Exercise goal -
Repeat the material below. Keep every line exactly as written.

# # # # # # #

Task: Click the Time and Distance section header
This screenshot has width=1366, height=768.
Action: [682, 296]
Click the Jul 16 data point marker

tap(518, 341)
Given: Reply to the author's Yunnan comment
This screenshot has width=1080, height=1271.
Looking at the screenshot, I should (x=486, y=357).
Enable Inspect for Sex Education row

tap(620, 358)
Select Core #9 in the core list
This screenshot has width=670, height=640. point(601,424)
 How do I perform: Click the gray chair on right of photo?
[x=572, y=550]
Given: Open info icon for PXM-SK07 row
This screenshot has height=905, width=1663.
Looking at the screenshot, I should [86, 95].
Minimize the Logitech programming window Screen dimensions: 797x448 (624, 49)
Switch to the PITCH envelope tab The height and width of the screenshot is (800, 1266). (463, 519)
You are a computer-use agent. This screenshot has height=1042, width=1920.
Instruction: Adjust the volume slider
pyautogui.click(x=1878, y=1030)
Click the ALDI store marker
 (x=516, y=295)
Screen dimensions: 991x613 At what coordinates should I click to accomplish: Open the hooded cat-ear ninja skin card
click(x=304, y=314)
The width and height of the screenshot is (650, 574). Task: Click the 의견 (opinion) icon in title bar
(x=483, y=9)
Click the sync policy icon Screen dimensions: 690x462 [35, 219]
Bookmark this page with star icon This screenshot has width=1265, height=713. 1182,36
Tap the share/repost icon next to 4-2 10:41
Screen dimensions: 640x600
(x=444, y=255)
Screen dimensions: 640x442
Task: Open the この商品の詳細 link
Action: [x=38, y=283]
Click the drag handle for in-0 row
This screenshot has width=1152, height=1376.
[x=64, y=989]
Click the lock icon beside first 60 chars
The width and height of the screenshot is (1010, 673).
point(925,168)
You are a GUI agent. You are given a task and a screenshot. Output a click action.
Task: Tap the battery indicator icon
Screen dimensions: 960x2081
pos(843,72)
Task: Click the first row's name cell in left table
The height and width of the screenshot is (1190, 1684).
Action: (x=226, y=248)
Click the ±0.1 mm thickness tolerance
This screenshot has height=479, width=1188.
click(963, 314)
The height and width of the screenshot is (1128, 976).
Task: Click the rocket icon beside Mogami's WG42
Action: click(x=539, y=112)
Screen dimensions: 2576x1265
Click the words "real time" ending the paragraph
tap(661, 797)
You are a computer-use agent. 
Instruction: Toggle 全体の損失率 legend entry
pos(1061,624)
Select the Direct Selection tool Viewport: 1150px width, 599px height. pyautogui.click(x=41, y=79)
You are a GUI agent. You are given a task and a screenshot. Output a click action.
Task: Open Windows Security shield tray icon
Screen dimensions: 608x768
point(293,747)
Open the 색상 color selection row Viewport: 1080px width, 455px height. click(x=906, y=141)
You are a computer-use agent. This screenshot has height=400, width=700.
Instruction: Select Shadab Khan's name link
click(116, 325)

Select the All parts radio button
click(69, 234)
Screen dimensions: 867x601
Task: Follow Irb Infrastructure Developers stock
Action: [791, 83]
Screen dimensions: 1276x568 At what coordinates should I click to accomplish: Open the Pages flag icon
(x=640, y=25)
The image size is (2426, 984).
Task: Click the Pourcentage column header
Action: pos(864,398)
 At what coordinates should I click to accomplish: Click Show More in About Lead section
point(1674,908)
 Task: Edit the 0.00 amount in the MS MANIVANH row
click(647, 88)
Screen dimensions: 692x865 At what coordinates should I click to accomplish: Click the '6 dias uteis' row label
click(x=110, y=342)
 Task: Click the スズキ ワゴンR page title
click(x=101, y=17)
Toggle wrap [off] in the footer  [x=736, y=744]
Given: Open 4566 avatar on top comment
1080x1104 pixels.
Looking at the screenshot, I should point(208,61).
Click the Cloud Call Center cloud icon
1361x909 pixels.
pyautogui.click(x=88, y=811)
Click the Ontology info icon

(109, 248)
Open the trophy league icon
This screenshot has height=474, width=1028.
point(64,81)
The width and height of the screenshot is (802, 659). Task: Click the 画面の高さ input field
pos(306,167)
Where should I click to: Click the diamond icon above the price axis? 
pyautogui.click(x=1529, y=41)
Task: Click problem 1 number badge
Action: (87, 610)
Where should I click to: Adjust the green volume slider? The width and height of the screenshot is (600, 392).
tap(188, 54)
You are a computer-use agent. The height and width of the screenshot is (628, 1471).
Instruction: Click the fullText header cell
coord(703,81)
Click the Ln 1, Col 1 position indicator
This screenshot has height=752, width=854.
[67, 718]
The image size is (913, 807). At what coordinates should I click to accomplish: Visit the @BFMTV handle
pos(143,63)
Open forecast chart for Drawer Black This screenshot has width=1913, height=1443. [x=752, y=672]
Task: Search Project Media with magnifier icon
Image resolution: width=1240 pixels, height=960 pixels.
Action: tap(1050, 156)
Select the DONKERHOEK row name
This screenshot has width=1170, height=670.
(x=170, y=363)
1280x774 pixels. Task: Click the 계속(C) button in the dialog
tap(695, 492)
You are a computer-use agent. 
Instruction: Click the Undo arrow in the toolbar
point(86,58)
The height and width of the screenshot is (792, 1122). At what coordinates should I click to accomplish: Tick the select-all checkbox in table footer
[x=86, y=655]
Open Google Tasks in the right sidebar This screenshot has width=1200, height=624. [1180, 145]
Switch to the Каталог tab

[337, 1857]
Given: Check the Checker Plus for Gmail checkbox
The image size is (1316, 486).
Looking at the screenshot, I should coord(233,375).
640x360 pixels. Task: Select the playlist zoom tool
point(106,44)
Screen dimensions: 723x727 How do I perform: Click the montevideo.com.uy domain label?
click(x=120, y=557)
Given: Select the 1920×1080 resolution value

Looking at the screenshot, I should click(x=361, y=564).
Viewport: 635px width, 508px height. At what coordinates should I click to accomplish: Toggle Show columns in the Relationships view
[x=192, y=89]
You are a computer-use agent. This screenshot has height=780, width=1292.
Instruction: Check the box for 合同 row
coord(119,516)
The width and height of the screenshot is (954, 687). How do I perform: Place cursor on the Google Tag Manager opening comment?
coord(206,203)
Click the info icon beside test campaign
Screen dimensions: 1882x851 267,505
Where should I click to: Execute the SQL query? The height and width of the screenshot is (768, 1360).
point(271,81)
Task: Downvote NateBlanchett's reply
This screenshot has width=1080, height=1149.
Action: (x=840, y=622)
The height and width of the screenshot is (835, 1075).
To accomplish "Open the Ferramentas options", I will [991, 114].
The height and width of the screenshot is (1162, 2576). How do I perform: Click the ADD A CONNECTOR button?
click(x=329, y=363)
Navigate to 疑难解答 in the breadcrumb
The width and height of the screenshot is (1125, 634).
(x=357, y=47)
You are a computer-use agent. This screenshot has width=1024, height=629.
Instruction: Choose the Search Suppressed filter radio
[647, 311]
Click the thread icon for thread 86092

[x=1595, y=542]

# # # # # # #

Response to the exercise -
Task: Click the Time and Distance section header
This screenshot has width=1366, height=768.
Action: [682, 296]
Click the Jul 16 data point marker

tap(518, 341)
Given: Reply to the author's Yunnan comment
This screenshot has width=1080, height=1271.
Looking at the screenshot, I should (x=486, y=357).
Enable Inspect for Sex Education row

tap(620, 358)
Select Core #9 in the core list
This screenshot has width=670, height=640. point(601,424)
 How do I perform: Click the gray chair on right of photo?
[x=572, y=550]
Given: Open info icon for PXM-SK07 row
This screenshot has height=905, width=1663.
Looking at the screenshot, I should [86, 95].
Minimize the Logitech programming window Screen dimensions: 797x448 (624, 49)
Switch to the PITCH envelope tab The height and width of the screenshot is (800, 1266). (463, 519)
You are a computer-use agent. This screenshot has height=1042, width=1920.
Instruction: Adjust the volume slider
pyautogui.click(x=1878, y=1030)
Click the ALDI store marker
 (x=516, y=295)
Screen dimensions: 991x613 At what coordinates should I click to accomplish: Open the hooded cat-ear ninja skin card
click(x=304, y=314)
The width and height of the screenshot is (650, 574). Task: Click the 의견 (opinion) icon in title bar
(x=483, y=9)
Click the sync policy icon Screen dimensions: 690x462 [35, 219]
Bookmark this page with star icon This screenshot has width=1265, height=713. 1182,36
Tap the share/repost icon next to 4-2 10:41
Screen dimensions: 640x600
(x=444, y=255)
Screen dimensions: 640x442
Task: Open the この商品の詳細 link
Action: [x=38, y=283]
Click the drag handle for in-0 row
This screenshot has width=1152, height=1376.
[x=64, y=989]
Click the lock icon beside first 60 chars
The width and height of the screenshot is (1010, 673).
point(925,168)
You are a GUI agent. You are given a task and a screenshot. Output a click action.
Task: Tap the battery indicator icon
Screen dimensions: 960x2081
pos(843,72)
Task: Click the first row's name cell in left table
The height and width of the screenshot is (1190, 1684).
Action: (x=226, y=248)
Click the ±0.1 mm thickness tolerance
This screenshot has height=479, width=1188.
click(963, 314)
The height and width of the screenshot is (1128, 976).
Task: Click the rocket icon beside Mogami's WG42
Action: click(x=539, y=112)
Screen dimensions: 2576x1265
Click the words "real time" ending the paragraph
tap(661, 797)
You are a computer-use agent. 
Instruction: Toggle 全体の損失率 legend entry
pos(1061,624)
Select the Direct Selection tool Viewport: 1150px width, 599px height. pyautogui.click(x=41, y=79)
You are a GUI agent. You are given a task and a screenshot. Output a click action.
Task: Open Windows Security shield tray icon
Screen dimensions: 608x768
point(293,747)
Open the 색상 color selection row Viewport: 1080px width, 455px height. click(x=906, y=141)
You are a computer-use agent. This screenshot has height=400, width=700.
Instruction: Select Shadab Khan's name link
click(116, 325)

Select the All parts radio button
click(69, 234)
Screen dimensions: 867x601
Task: Follow Irb Infrastructure Developers stock
Action: [791, 83]
Screen dimensions: 1276x568 At what coordinates should I click to accomplish: Open the Pages flag icon
(x=640, y=25)
The image size is (2426, 984).
Task: Click the Pourcentage column header
Action: pos(864,398)
 At what coordinates should I click to accomplish: Click Show More in About Lead section
point(1674,908)
 Task: Edit the 0.00 amount in the MS MANIVANH row
click(647, 88)
Screen dimensions: 692x865 At what coordinates should I click to accomplish: Click the '6 dias uteis' row label
click(x=110, y=342)
 Task: Click the スズキ ワゴンR page title
click(x=101, y=17)
Toggle wrap [off] in the footer  [x=736, y=744]
Given: Open 4566 avatar on top comment
1080x1104 pixels.
Looking at the screenshot, I should point(208,61).
Click the Cloud Call Center cloud icon
1361x909 pixels.
pyautogui.click(x=88, y=811)
Click the Ontology info icon

(109, 248)
Open the trophy league icon
This screenshot has height=474, width=1028.
point(64,81)
The width and height of the screenshot is (802, 659). Task: Click the 画面の高さ input field
pos(306,167)
Where should I click to: Click the diamond icon above the price axis? 
pyautogui.click(x=1529, y=41)
Task: Click problem 1 number badge
Action: (87, 610)
Where should I click to: Adjust the green volume slider? The width and height of the screenshot is (600, 392).
tap(188, 54)
You are a computer-use agent. The height and width of the screenshot is (628, 1471).
Instruction: Click the fullText header cell
coord(703,81)
Click the Ln 1, Col 1 position indicator
This screenshot has height=752, width=854.
[67, 718]
The image size is (913, 807). At what coordinates should I click to accomplish: Visit the @BFMTV handle
pos(143,63)
Open forecast chart for Drawer Black This screenshot has width=1913, height=1443. [x=752, y=672]
Task: Search Project Media with magnifier icon
Image resolution: width=1240 pixels, height=960 pixels.
Action: tap(1050, 156)
Select the DONKERHOEK row name
This screenshot has width=1170, height=670.
(x=170, y=363)
1280x774 pixels. Task: Click the 계속(C) button in the dialog
tap(695, 492)
You are a computer-use agent. 
Instruction: Click the Undo arrow in the toolbar
point(86,58)
The height and width of the screenshot is (792, 1122). At what coordinates should I click to accomplish: Tick the select-all checkbox in table footer
[x=86, y=655]
Open Google Tasks in the right sidebar This screenshot has width=1200, height=624. [1180, 145]
Switch to the Каталог tab

[337, 1857]
Given: Check the Checker Plus for Gmail checkbox
The image size is (1316, 486).
Looking at the screenshot, I should coord(233,375).
640x360 pixels. Task: Select the playlist zoom tool
point(106,44)
Screen dimensions: 723x727 How do I perform: Click the montevideo.com.uy domain label?
click(x=120, y=557)
Given: Select the 1920×1080 resolution value

Looking at the screenshot, I should click(x=361, y=564).
Viewport: 635px width, 508px height. At what coordinates should I click to accomplish: Toggle Show columns in the Relationships view
[x=192, y=89]
You are a computer-use agent. This screenshot has height=780, width=1292.
Instruction: Check the box for 合同 row
coord(119,516)
The width and height of the screenshot is (954, 687). How do I perform: Place cursor on the Google Tag Manager opening comment?
coord(206,203)
Click the info icon beside test campaign
Screen dimensions: 1882x851 267,505
Where should I click to: Execute the SQL query? The height and width of the screenshot is (768, 1360).
point(271,81)
Task: Downvote NateBlanchett's reply
This screenshot has width=1080, height=1149.
Action: (x=840, y=622)
The height and width of the screenshot is (835, 1075).
To accomplish "Open the Ferramentas options", I will [991, 114].
The height and width of the screenshot is (1162, 2576). How do I perform: Click the ADD A CONNECTOR button?
click(x=329, y=363)
Navigate to 疑难解答 in the breadcrumb
The width and height of the screenshot is (1125, 634).
(x=357, y=47)
You are a computer-use agent. This screenshot has width=1024, height=629.
Instruction: Choose the Search Suppressed filter radio
[647, 311]
Click the thread icon for thread 86092

[x=1595, y=542]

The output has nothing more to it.